Overnight camps do not qualify. Neither does tuition for kindergarten and above, because that counts as education rather than care. If a bill bundles care and education together (common at preschools), only the care portion is eligible. Transportation to and from the provider does not count unless the provider arranges and charges for it as part of the care.
Income and Filing Requirements
Both you and your spouse (if filing jointly) must have earned income during the year. Earned income means wages, salaries, tips, or net self-employment earnings. If one spouse is a full-time student or physically or mentally incapable of self-care, the IRS treats that spouse as having earned $250 per month for one qualifying person or $500 per month for two or more, which preserves your eligibility.
You must file using single, head of household, qualifying surviving spouse, or married filing jointly status. Married filing separately disqualifies you entirely.
Your qualifying expenses cannot exceed the earned income of the lower-earning spouse. If one spouse earned $2,000 for the year, that is the cap on expenses you can claim, regardless of how much you actually spent on care.
How Employer Benefits Affect the Credit
Many employers offer a dependent care flexible spending account (FSA), which lets you set aside up to $5,000 pretax per year for child care costs. Money you run through a dependent care FSA reduces the expenses you can claim for the credit. For example, if you put $5,000 into your FSA and spent $7,000 total on care for two children, only $1,000 of the remaining expenses ($6,000 cap minus $5,000 FSA) would be eligible for the credit.
For many families earning over $43,000, the dependent care FSA provides a bigger tax savings than the credit alone because the FSA shields money from both income tax and payroll taxes. But if your employer does not offer an FSA, the credit is your primary tax break for care costs.
How to Claim the Credit
You claim the credit by filing IRS Form 2441, Child and Dependent Care Expenses, alongside your Form 1040. Most tax software walks you through this automatically when you enter child care expenses.

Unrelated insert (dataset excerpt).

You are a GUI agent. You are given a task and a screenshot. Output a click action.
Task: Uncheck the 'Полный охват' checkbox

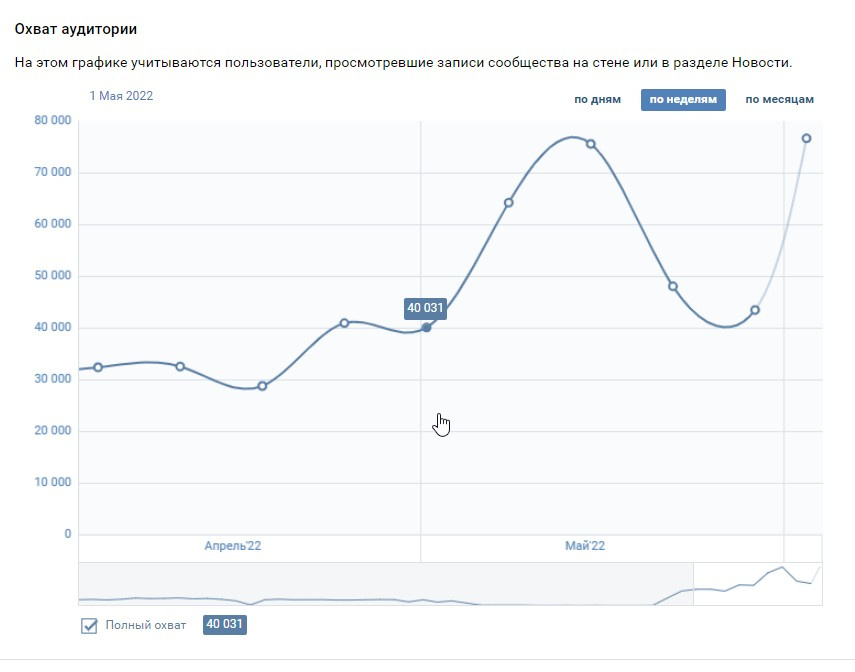(89, 625)
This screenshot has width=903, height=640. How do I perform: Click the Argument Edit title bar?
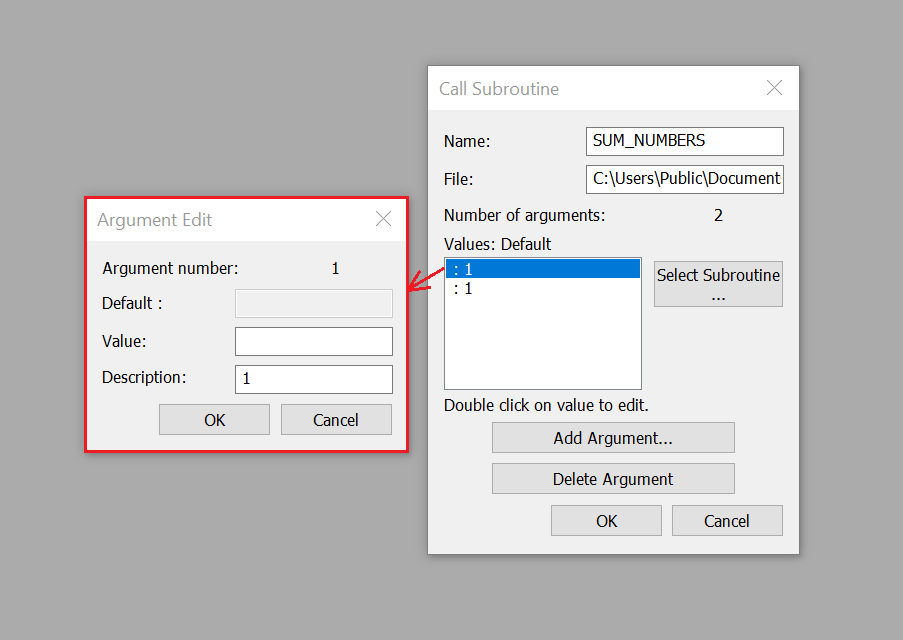point(230,219)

You will need each care provider’s name, address, and taxpayer identification number (TIN). For a day care center, that is typically an employer identification number (EIN). For an individual caregiver, it is their Social Security number. If a provider refuses to give you their TIN, you can still claim the credit by showing you made a good-faith effort to get it: note the provider’s information on Form 2441 and write “See attached statement” explaining what happened.
Keep receipts, canceled checks, or bank statements showing what you paid, to whom, and for what dates. The IRS does not require you to attach them to your return, but you will need them if your return is questioned later.
A Quick Example
Say you and your spouse both work, earn a combined AGI of $60,000, and pay $8,000 a year for day care for your two children, ages 3 and 7. Your credit percentage at that income level is 20% (the floor rate for AGI above $43,000). Your qualifying expenses are capped at $6,000 for two children. Multiply $6,000 by 20%, and your credit is $1,200, taken directly off the taxes you owe.
If only one child needed care, the expense cap would drop to $3,000, and your credit would be $600.